Transcribe every line of the entries exactly.

(EXERCISE INPUT Opens)

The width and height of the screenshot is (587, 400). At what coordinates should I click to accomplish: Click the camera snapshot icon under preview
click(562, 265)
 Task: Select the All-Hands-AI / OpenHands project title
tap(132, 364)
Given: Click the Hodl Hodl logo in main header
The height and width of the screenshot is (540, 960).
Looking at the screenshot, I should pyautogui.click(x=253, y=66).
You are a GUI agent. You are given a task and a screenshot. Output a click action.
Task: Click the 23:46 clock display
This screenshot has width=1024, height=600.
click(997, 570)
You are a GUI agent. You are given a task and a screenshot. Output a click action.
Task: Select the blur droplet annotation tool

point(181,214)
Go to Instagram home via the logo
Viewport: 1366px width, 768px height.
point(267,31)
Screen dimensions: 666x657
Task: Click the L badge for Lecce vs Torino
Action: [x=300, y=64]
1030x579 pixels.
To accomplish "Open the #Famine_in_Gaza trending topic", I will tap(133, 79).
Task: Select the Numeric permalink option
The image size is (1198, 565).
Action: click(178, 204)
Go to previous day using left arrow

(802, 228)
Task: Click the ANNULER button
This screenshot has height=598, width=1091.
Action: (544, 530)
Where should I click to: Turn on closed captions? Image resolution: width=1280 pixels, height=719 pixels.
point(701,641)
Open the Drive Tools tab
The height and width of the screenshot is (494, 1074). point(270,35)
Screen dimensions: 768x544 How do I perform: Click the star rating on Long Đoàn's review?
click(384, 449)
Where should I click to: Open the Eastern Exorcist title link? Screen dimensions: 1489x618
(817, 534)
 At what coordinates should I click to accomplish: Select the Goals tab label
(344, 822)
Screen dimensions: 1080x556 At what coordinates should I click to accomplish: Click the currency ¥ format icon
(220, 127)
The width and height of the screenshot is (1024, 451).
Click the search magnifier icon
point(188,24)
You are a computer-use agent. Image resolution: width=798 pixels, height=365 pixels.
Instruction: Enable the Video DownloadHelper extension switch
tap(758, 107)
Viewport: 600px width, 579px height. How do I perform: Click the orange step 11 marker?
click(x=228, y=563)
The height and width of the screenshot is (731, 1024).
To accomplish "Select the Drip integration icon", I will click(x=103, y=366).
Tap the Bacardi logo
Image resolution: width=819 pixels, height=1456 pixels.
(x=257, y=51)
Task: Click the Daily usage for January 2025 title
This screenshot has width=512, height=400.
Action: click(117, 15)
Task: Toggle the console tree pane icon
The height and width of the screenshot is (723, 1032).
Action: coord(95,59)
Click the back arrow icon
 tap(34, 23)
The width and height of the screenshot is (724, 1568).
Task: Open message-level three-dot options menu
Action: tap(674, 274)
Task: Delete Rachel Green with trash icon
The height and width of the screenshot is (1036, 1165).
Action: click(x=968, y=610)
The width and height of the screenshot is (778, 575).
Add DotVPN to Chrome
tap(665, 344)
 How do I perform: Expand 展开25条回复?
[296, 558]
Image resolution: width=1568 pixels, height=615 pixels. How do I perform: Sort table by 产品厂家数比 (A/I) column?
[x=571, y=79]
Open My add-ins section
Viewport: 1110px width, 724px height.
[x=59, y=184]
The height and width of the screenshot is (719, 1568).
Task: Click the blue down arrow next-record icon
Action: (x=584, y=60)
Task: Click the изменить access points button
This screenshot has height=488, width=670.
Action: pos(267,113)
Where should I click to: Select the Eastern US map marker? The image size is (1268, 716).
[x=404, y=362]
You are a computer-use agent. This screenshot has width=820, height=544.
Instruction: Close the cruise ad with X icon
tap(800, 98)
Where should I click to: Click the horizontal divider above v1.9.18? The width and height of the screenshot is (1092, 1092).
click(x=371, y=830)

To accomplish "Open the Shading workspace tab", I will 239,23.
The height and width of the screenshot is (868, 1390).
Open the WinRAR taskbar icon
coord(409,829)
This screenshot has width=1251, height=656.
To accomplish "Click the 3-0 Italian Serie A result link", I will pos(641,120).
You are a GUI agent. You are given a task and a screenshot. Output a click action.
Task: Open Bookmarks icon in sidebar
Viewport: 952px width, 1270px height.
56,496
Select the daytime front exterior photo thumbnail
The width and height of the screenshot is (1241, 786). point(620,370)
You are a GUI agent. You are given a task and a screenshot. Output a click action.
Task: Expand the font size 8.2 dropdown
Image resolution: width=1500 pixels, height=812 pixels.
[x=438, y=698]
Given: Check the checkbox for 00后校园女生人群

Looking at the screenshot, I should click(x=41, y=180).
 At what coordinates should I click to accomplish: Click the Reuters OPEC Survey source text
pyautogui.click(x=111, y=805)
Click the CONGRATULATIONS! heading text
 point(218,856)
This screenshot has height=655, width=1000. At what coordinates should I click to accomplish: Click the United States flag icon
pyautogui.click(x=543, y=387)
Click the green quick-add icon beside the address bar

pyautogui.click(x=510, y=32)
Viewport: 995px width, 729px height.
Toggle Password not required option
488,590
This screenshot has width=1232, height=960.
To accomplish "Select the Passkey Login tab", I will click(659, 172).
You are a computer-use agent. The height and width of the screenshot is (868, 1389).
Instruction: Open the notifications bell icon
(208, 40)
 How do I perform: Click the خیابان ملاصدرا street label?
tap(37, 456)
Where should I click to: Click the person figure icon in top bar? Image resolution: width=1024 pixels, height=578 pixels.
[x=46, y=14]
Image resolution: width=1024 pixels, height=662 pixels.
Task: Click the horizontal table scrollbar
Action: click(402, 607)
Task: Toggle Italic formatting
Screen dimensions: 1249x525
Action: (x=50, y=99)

(EXERCISE INPUT Closes)

*WRITTEN RESPONSE*
The width and height of the screenshot is (587, 400). At what coordinates should I click to accomplish: Click the camera snapshot icon under preview
click(562, 265)
 Task: Select the All-Hands-AI / OpenHands project title
tap(132, 364)
Given: Click the Hodl Hodl logo in main header
The height and width of the screenshot is (540, 960).
Looking at the screenshot, I should pyautogui.click(x=253, y=66).
You are a GUI agent. You are given a task and a screenshot. Output a click action.
Task: Click the 23:46 clock display
This screenshot has width=1024, height=600.
click(997, 570)
You are a GUI agent. You are given a task and a screenshot. Output a click action.
Task: Select the blur droplet annotation tool

point(181,214)
Go to Instagram home via the logo
Viewport: 1366px width, 768px height.
point(267,31)
Screen dimensions: 666x657
Task: Click the L badge for Lecce vs Torino
Action: [x=300, y=64]
1030x579 pixels.
To accomplish "Open the #Famine_in_Gaza trending topic", I will tap(133, 79).
Task: Select the Numeric permalink option
The image size is (1198, 565).
Action: click(178, 204)
Go to previous day using left arrow

(802, 228)
Task: Click the ANNULER button
This screenshot has height=598, width=1091.
Action: (544, 530)
Where should I click to: Turn on closed captions? Image resolution: width=1280 pixels, height=719 pixels.
point(701,641)
Open the Drive Tools tab
The height and width of the screenshot is (494, 1074). point(270,35)
Screen dimensions: 768x544 How do I perform: Click the star rating on Long Đoàn's review?
click(384, 449)
Where should I click to: Open the Eastern Exorcist title link? Screen dimensions: 1489x618
(817, 534)
 At what coordinates should I click to accomplish: Select the Goals tab label
(344, 822)
Screen dimensions: 1080x556 At what coordinates should I click to accomplish: Click the currency ¥ format icon
(220, 127)
The width and height of the screenshot is (1024, 451).
Click the search magnifier icon
point(188,24)
You are a computer-use agent. Image resolution: width=798 pixels, height=365 pixels.
Instruction: Enable the Video DownloadHelper extension switch
tap(758, 107)
Viewport: 600px width, 579px height. How do I perform: Click the orange step 11 marker?
click(x=228, y=563)
The height and width of the screenshot is (731, 1024).
To accomplish "Select the Drip integration icon", I will click(x=103, y=366).
Tap the Bacardi logo
Image resolution: width=819 pixels, height=1456 pixels.
(x=257, y=51)
Task: Click the Daily usage for January 2025 title
This screenshot has width=512, height=400.
Action: click(117, 15)
Task: Toggle the console tree pane icon
The height and width of the screenshot is (723, 1032).
Action: coord(95,59)
Click the back arrow icon
 tap(34, 23)
The width and height of the screenshot is (724, 1568).
Task: Open message-level three-dot options menu
Action: tap(674, 274)
Task: Delete Rachel Green with trash icon
The height and width of the screenshot is (1036, 1165).
Action: click(x=968, y=610)
The width and height of the screenshot is (778, 575).
Add DotVPN to Chrome
tap(665, 344)
 How do I perform: Expand 展开25条回复?
[296, 558]
Image resolution: width=1568 pixels, height=615 pixels. How do I perform: Sort table by 产品厂家数比 (A/I) column?
[x=571, y=79]
Open My add-ins section
Viewport: 1110px width, 724px height.
[x=59, y=184]
The height and width of the screenshot is (719, 1568).
Task: Click the blue down arrow next-record icon
Action: (x=584, y=60)
Task: Click the изменить access points button
This screenshot has height=488, width=670.
Action: pos(267,113)
Where should I click to: Select the Eastern US map marker? The image size is (1268, 716).
[x=404, y=362]
You are a computer-use agent. This screenshot has width=820, height=544.
Instruction: Close the cruise ad with X icon
tap(800, 98)
Where should I click to: Click the horizontal divider above v1.9.18? The width and height of the screenshot is (1092, 1092).
click(x=371, y=830)

To accomplish "Open the Shading workspace tab", I will 239,23.
The height and width of the screenshot is (868, 1390).
Open the WinRAR taskbar icon
coord(409,829)
This screenshot has width=1251, height=656.
To accomplish "Click the 3-0 Italian Serie A result link", I will pos(641,120).
You are a GUI agent. You are given a task and a screenshot. Output a click action.
Task: Open Bookmarks icon in sidebar
Viewport: 952px width, 1270px height.
56,496
Select the daytime front exterior photo thumbnail
The width and height of the screenshot is (1241, 786). point(620,370)
You are a GUI agent. You are given a task and a screenshot. Output a click action.
Task: Expand the font size 8.2 dropdown
Image resolution: width=1500 pixels, height=812 pixels.
[x=438, y=698]
Given: Check the checkbox for 00后校园女生人群

Looking at the screenshot, I should click(x=41, y=180).
 At what coordinates should I click to accomplish: Click the Reuters OPEC Survey source text
pyautogui.click(x=111, y=805)
Click the CONGRATULATIONS! heading text
 point(218,856)
This screenshot has height=655, width=1000. At what coordinates should I click to accomplish: Click the United States flag icon
pyautogui.click(x=543, y=387)
Click the green quick-add icon beside the address bar

pyautogui.click(x=510, y=32)
Viewport: 995px width, 729px height.
Toggle Password not required option
488,590
This screenshot has width=1232, height=960.
To accomplish "Select the Passkey Login tab", I will click(659, 172).
You are a computer-use agent. The height and width of the screenshot is (868, 1389).
Instruction: Open the notifications bell icon
(208, 40)
 How do I perform: Click the خیابان ملاصدرا street label?
tap(37, 456)
Where should I click to: Click the person figure icon in top bar? Image resolution: width=1024 pixels, height=578 pixels.
[x=46, y=14]
Image resolution: width=1024 pixels, height=662 pixels.
Task: Click the horizontal table scrollbar
Action: click(402, 607)
Task: Toggle Italic formatting
Screen dimensions: 1249x525
Action: (x=50, y=99)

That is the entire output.